Según el borrador de la LOE, la materia Educación para la Ciudadanía se va a poner en marcha bajo diversos rótulos a lo largo de distintos cursos de primaria y secundaria y, como era de esperar, con ello se ha avivado un debate hace tiempo abierto.

Entienden algunos sectores que la educación para la ciudadanía no debería articularse en asignaturas evaluables, sino recorrer las demás de forma transversal. Pero la experiencia ha enseñado que lo que es de todos no es de nadie, y las presuntas transversales, más que impregnar las demás asignaturas, se cuelan como el agua por la malla de la red escolar y desaparecen, en realidad, del mapa académico. Cuando un problema parece insoluble, la manera, no de resolverlo sino de disolverlo, es enviarlo a una comisión para que lo trate, o desterrarlo a una transversal.

Temen otros sectores, por su parte, que la nueva materia se convierta en un instrumento de indoctrinación. Y para evitar que así sea conviene, a mi juicio, hacer al menos tres cosas: asumir la diferencia entre indoctrinar y educar, formar en una ciudadanía justa y no transmitir nada sin dar razón, y buena razón.

Por lo que se me alcanza, intenta indoctrinar quien se propone transmitir unos contenidos morales con el objetivo de que el destinatario los asuma y ya no desee estar abierto a otros contenidos posibles; quien se esfuerza por evitar que su interlocutor siga pensando y se abra a otros horizontes. Es la forma de enseñar propia de una moral cerrada.

Educa, por el contrario, quien se afana por conseguir que el niño piense por sí mismo al hilo de su desarrollo, que se abra a contenidos nuevos y tenga criterio para elegir. Es la forma de enseñar propia de una moral abierta, consciente de que las personas han de hacer su vida junto con otras desde su autonomía. Pero entonces surge la pregunta: ¿es que no hay que educar en valores, no hay que ofrecer criterios porque eso es indoctrinar?

Resulta curioso comprobar cómo nadie se hace esa pregunta en relación con la lengua, las matemáticas, las ciencias naturales. ¿Cómo no vamos a transmitir a los jóvenes lo que hemos aprendido para que hagan con ello lo que bien les parezca en el futuro? ¿Cómo no van a dejar los padres a sus hijos lo mejor que creen tener, para que ellos después hagan su vida libremente?

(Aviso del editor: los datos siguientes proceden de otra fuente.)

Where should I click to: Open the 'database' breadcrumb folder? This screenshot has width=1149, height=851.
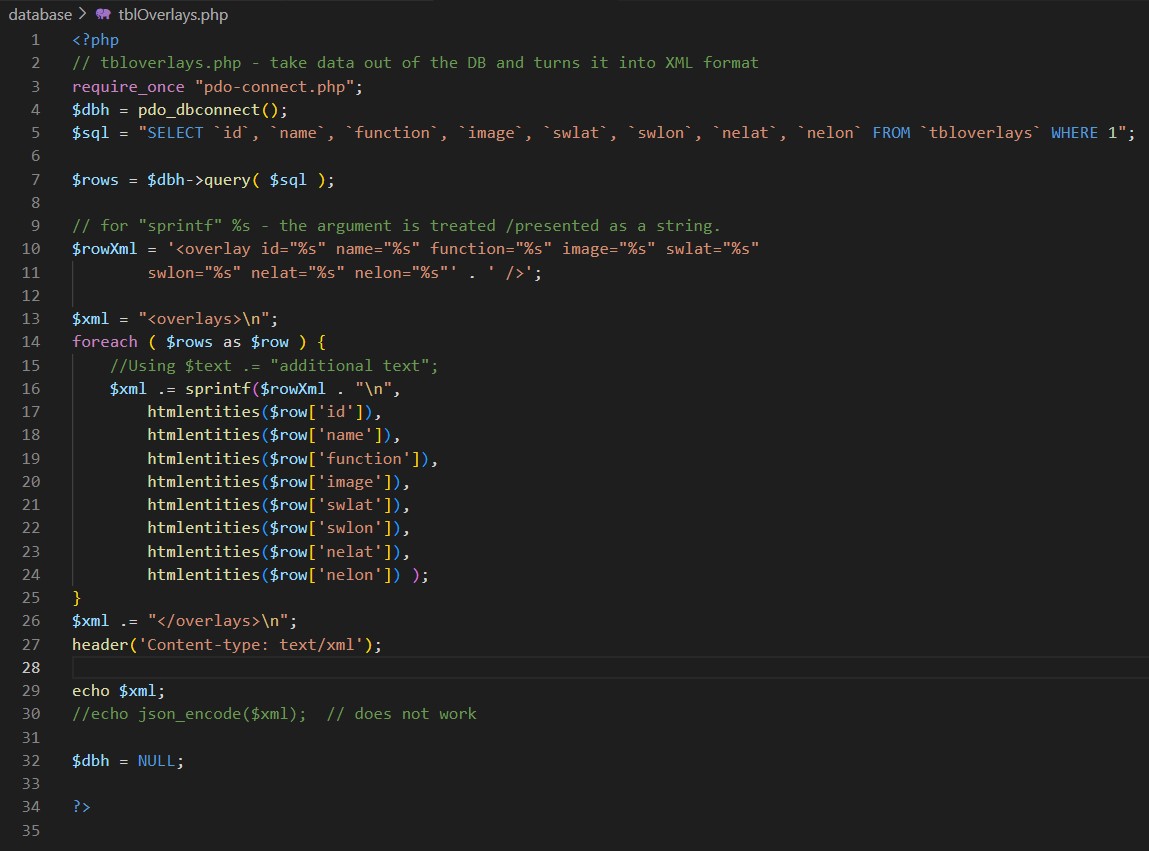pyautogui.click(x=40, y=14)
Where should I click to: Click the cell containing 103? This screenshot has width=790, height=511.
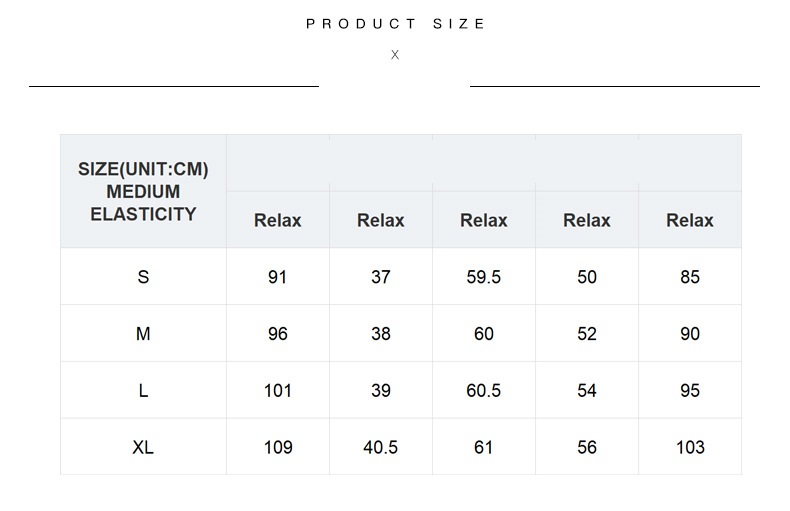click(x=690, y=447)
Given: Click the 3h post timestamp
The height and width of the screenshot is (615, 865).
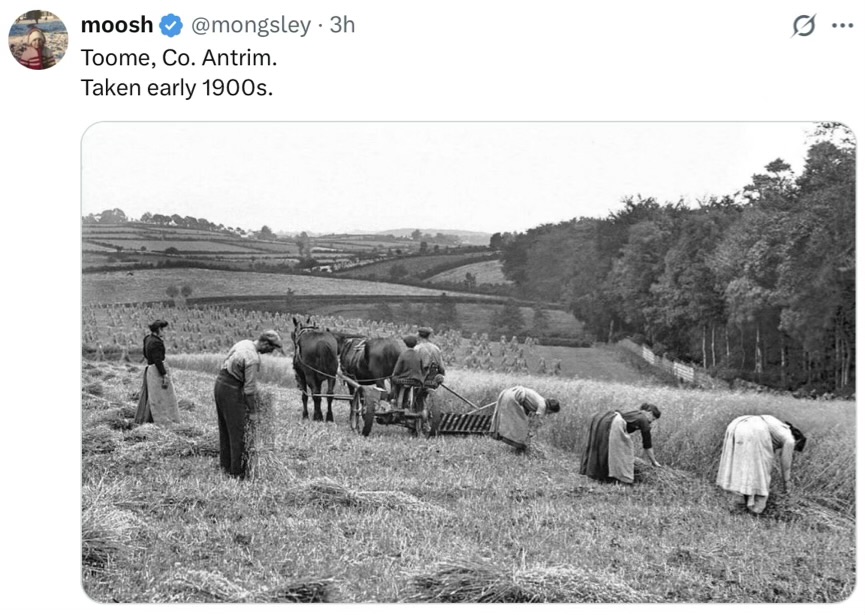Looking at the screenshot, I should point(342,25).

Ha costado mucho aprender que la libertad es superior a la esclavitud, la igualdad a la desigualdad, la solidaridad a la exclusión, el respeto activo al desprecio, la responsabilidad por lo vulnerable al abandono. Ha costado mucho aprenderlo y, sobre todo, son éstos valores en los que resulta imposible indoctrinar, si se ofrecen bien, porque por su misma naturaleza educan para forjarse un universo abierto. Con criterios, con razones sentidas, con buen gusto. Éstos serían valores que pertenecen al universo de la justicia, que es el quicio de la ética ciudadana.

Suele distinguirse en filosofía práctica entre la justicia y la felicidad, entre los principios y valores que forman el bagaje del ciudadano justo y las apuestas personales de vida feliz, que por supuesto pueden comunicarse a aquellos a quienes se quiere y merecen confianza, pero pertenecen al mundo de la opción personal, que no privada. Estado y sociedad civil deben complementarse en la tarea de educar en lo justo y en lo bueno, cuidando con esmero de promover lo que se ha llamado una "ciudadanía compleja", que no prescinde de las diferencias de proyectos de vida feliz, sino que los integra siempre que merezcan un reconocimiento legítimo.

Sin duda es imposible introducir un bisturí y separar en cada uno de nosotros la persona del ciudadano, las exigencias de justicia y los ideales de vida buena. Pero también es verdad que una ética ciudadana debería pertrecharnos de aquellos valores y principios sin los que no podemos considerarnos justos. Habida cuenta de que a comienzos del siglo XXI algunos de esos valores y principios ya son públicamente reconocidos, y por eso deberían formar los contenidos de una educación en la ciudadanía, de una ética cívica.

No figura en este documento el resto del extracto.